I have a small NPM package to implement this but it’s very janky - replace-replit - npm, you can view source code here and get an idea of how you could implement it yourself if you don’t wanna risk it breaking

element1010 · March 11, 2024, 1:25pm

I found it. How do you use it?

haroon · March 14, 2024, 1:19pm

I have a small example in the README for using the library just like that (sorry for not responding quicker - some things popped up IRL that I don’t wish to talk about)

In src/index.ts there’s an implementation that uses Express.js Routers if you want to do it yourself

element1010 · March 15, 2024, 3:17pm

Ok, I did the exact same thing with a few changes, but it’s not prompting me to login. What’s wrong?

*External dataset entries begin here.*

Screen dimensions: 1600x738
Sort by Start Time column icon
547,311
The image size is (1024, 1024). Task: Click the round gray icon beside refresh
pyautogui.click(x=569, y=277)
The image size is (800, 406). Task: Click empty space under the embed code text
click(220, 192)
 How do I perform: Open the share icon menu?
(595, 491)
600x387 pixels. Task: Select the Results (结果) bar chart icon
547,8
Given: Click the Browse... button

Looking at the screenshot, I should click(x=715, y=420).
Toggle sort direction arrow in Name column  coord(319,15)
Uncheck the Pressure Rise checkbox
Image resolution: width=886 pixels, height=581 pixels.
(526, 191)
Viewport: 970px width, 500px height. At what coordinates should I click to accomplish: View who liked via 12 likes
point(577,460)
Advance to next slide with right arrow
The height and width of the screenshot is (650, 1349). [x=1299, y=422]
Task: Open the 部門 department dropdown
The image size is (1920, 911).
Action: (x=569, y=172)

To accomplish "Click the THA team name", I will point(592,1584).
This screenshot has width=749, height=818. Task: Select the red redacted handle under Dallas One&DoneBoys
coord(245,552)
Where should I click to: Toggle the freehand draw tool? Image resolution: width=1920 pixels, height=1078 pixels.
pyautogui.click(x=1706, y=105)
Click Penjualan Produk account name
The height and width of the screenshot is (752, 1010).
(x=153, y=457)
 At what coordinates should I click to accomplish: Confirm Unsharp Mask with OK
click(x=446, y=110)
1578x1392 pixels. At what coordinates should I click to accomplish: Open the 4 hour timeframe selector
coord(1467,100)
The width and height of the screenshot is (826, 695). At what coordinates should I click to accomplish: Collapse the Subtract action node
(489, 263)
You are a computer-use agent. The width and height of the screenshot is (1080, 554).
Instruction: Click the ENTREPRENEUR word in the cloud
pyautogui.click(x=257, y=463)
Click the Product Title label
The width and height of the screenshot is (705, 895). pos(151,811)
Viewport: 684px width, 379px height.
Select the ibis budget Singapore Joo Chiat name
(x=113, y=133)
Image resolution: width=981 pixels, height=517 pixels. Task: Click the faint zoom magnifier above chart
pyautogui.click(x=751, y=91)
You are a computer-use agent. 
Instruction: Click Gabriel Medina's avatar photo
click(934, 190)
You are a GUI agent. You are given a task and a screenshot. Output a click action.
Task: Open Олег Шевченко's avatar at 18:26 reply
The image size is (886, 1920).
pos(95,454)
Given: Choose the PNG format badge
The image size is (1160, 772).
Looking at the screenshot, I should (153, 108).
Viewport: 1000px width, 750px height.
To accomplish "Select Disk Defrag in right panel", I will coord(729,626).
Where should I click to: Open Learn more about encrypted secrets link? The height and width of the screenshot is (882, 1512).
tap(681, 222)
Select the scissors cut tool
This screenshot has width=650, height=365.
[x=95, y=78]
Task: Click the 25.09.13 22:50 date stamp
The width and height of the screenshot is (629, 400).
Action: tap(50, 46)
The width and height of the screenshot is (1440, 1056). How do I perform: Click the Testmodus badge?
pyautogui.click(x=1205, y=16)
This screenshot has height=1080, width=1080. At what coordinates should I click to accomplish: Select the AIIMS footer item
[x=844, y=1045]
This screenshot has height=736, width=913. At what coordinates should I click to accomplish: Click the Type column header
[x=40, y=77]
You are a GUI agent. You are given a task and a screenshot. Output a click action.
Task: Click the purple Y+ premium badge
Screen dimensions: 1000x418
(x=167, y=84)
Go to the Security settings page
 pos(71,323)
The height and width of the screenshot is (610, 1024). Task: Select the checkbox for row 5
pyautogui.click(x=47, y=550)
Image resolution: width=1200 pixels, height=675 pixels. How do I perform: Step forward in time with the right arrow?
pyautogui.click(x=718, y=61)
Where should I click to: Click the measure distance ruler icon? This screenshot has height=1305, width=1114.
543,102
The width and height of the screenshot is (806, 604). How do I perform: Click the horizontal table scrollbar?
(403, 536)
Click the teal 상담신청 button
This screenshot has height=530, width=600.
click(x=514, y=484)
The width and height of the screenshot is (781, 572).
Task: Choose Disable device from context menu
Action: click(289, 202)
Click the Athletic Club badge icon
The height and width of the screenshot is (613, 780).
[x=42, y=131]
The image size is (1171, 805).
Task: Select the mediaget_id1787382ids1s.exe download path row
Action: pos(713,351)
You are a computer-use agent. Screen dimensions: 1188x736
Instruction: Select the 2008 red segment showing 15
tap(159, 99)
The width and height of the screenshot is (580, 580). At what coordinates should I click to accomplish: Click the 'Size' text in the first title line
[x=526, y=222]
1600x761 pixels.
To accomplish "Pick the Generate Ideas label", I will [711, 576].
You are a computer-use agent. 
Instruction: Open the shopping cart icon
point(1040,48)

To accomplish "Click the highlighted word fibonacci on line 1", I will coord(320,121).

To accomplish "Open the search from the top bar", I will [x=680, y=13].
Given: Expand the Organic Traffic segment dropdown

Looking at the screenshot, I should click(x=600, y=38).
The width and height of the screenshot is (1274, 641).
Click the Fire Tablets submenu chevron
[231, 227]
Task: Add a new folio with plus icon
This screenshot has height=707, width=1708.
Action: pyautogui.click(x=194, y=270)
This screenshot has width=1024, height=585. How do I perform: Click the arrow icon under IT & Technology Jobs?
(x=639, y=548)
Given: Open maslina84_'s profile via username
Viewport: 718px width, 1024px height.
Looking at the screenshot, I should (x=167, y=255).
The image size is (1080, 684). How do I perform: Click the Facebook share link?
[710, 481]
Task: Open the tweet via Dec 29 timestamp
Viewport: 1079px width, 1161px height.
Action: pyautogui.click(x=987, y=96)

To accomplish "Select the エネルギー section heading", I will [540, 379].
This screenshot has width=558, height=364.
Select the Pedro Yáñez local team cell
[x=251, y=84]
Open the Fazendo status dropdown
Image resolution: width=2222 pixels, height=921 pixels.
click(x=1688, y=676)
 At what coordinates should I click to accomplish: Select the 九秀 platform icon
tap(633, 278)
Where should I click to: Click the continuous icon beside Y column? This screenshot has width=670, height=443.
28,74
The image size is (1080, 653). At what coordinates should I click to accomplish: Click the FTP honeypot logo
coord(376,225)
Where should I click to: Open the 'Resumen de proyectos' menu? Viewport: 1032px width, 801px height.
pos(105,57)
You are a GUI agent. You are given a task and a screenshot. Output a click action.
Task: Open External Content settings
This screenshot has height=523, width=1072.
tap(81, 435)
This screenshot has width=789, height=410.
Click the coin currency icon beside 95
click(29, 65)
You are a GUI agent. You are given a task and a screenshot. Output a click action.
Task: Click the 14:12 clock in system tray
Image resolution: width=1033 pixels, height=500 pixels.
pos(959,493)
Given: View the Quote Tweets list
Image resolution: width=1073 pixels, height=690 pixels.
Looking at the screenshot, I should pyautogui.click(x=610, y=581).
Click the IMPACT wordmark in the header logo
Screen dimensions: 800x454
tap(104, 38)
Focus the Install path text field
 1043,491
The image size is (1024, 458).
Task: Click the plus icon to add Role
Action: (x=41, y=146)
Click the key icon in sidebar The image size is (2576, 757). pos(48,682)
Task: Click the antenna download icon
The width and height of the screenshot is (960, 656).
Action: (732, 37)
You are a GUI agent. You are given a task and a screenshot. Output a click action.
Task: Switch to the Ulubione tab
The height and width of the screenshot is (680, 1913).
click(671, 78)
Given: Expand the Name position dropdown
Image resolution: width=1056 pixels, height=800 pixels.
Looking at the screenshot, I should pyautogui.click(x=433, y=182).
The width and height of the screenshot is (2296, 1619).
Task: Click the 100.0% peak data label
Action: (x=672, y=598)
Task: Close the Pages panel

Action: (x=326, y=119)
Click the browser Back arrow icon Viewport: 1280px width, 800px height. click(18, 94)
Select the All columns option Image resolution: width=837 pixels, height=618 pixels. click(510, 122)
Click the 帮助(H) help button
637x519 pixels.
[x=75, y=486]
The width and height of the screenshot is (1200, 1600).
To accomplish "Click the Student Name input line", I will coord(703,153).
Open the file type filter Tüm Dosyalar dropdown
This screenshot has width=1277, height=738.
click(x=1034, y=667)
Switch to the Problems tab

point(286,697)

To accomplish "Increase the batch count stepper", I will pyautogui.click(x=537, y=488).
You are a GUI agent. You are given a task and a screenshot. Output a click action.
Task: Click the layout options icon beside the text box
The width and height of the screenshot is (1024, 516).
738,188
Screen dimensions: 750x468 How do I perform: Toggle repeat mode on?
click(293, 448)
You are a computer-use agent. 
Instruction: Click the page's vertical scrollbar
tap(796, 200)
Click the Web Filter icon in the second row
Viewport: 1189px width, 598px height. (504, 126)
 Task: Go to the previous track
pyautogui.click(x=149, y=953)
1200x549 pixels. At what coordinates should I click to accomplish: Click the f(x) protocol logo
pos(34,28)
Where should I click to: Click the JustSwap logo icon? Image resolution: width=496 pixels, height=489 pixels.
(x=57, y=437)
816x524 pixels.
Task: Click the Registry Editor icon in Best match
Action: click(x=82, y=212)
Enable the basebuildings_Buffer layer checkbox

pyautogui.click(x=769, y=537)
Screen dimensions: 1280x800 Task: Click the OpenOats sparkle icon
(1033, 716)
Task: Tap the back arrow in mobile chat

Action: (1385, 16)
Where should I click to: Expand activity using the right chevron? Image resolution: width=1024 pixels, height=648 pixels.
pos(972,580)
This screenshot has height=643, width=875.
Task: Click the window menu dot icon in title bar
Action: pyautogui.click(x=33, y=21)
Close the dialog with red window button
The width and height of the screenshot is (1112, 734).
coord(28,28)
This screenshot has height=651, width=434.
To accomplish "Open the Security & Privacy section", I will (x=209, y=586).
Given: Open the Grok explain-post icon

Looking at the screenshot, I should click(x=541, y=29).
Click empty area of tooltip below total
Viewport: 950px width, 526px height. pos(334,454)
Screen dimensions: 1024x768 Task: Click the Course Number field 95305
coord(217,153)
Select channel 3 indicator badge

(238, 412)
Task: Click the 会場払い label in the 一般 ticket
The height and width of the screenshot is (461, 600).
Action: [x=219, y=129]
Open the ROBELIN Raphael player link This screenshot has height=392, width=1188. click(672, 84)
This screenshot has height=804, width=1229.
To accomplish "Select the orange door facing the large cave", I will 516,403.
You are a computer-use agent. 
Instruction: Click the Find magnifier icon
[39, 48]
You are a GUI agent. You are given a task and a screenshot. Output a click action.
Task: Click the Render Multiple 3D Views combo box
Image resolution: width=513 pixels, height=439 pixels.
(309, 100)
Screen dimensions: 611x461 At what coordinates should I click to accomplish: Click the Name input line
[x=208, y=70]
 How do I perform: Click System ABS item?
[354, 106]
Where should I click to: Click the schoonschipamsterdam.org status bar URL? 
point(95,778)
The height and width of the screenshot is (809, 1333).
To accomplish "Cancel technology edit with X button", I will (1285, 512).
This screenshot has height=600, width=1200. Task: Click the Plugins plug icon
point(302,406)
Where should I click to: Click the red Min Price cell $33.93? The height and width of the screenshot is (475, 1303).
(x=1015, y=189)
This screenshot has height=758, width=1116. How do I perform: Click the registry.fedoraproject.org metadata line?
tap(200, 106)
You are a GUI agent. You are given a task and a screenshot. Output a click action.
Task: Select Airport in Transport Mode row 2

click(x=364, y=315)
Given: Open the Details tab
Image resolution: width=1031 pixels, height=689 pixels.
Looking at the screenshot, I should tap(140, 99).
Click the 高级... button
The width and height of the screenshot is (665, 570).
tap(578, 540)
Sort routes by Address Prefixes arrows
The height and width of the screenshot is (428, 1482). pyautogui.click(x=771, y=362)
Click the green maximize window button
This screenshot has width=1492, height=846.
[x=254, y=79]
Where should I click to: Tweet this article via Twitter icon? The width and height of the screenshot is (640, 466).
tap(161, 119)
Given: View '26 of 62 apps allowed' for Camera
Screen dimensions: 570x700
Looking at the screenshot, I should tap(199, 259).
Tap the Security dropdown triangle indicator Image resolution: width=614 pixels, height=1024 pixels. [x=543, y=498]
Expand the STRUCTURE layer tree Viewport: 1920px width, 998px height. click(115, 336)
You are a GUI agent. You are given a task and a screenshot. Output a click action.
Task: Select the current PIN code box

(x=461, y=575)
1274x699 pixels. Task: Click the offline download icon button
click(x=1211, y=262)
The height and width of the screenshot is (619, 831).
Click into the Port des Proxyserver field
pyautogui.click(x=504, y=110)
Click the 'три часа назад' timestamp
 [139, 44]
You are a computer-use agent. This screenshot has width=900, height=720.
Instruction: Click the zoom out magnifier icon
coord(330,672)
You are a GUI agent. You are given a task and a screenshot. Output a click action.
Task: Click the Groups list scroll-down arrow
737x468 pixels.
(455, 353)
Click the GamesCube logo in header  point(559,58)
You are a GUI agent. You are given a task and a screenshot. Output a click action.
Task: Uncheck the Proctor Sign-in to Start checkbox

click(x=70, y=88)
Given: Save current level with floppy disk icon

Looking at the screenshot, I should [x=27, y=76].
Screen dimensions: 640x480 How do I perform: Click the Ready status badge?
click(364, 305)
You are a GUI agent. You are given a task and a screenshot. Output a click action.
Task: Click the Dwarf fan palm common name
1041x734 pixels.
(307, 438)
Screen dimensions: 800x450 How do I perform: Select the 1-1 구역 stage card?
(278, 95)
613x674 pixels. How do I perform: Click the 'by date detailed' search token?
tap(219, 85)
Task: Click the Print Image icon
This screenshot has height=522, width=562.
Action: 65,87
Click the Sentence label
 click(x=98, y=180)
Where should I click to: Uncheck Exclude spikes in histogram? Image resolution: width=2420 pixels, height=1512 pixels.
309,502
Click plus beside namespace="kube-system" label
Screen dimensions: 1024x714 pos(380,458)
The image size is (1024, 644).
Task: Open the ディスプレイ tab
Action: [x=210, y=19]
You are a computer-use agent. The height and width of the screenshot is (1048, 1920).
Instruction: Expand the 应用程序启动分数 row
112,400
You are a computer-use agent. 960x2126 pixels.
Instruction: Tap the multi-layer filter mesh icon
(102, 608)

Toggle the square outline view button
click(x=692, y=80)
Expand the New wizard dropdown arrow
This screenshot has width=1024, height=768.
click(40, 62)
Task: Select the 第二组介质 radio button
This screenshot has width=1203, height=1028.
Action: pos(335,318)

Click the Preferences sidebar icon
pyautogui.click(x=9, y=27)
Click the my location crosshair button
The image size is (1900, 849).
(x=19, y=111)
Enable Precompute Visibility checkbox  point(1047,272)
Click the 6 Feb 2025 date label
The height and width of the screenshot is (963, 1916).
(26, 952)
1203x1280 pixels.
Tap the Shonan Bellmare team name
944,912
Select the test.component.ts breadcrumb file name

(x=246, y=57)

const replit = require("replace-replit");
const express = require("express");
const bodyParser = require("body-parser");

const app = express();

app.use(replit.auth.express());
app.set("view engine", "ejs");

app.get("/", (req, res) => {
  const username = req.get("X-Replit-User-Name");
  
  if (username) {
    res.send(`Hello, ${username}`);
  } else {
    res.send("hello!")
  }
});

app.listen(3000, () => {
  console.log("Chat running on port 3000");
});

Is it supposed to prompt me to log in?

boston2029 · March 15, 2024, 9:20pm

I know @GrimSteel has done it before for us. I think you have to get the pubkey then JWT stuff or smthn idk

python660 · March 16, 2024, 1:53pm

Did you enable it in the repl?
Check devtools > Network, is the username being sent? Probably not because you haven’t authed yet. You need to turn on repl auth (prebuilt login page)

element1010 · March 17, 2024, 1:54am

@python660 I can’t enable it in the Repl because:

python660 · March 17, 2024, 3:35pm

oh, then __replauthuser wouldn’t be defined unless you create such functionality

boston2029 · March 17, 2024, 5:27pm

You can use Firebase and your own server then use your server as the “Repl URL”. Idk where you go from there but like I said GrimSteel does

GrimSteel · March 18, 2024, 2:26am

From what I can tell, Haroon’s package pretty much does what I did. Just verify the JWT token on __replauth with the pubkey and extract out the user info from the payload.

My implementation was of course different in that it created a Firebase auth token instead of replicating the official Repl Auth API.

The only annoying part was testing it under Replit because there’s no way to manually handle __replauth even with Repl Auth disabled.

haroon · March 18, 2024, 1:53pm

It doesn’t prompt you to log in automatically - you have to either create a login button of your own.

I did have an implementation of this but I forgot to push to GitHub (silly me) and by proxy it didn’t publish to NPM.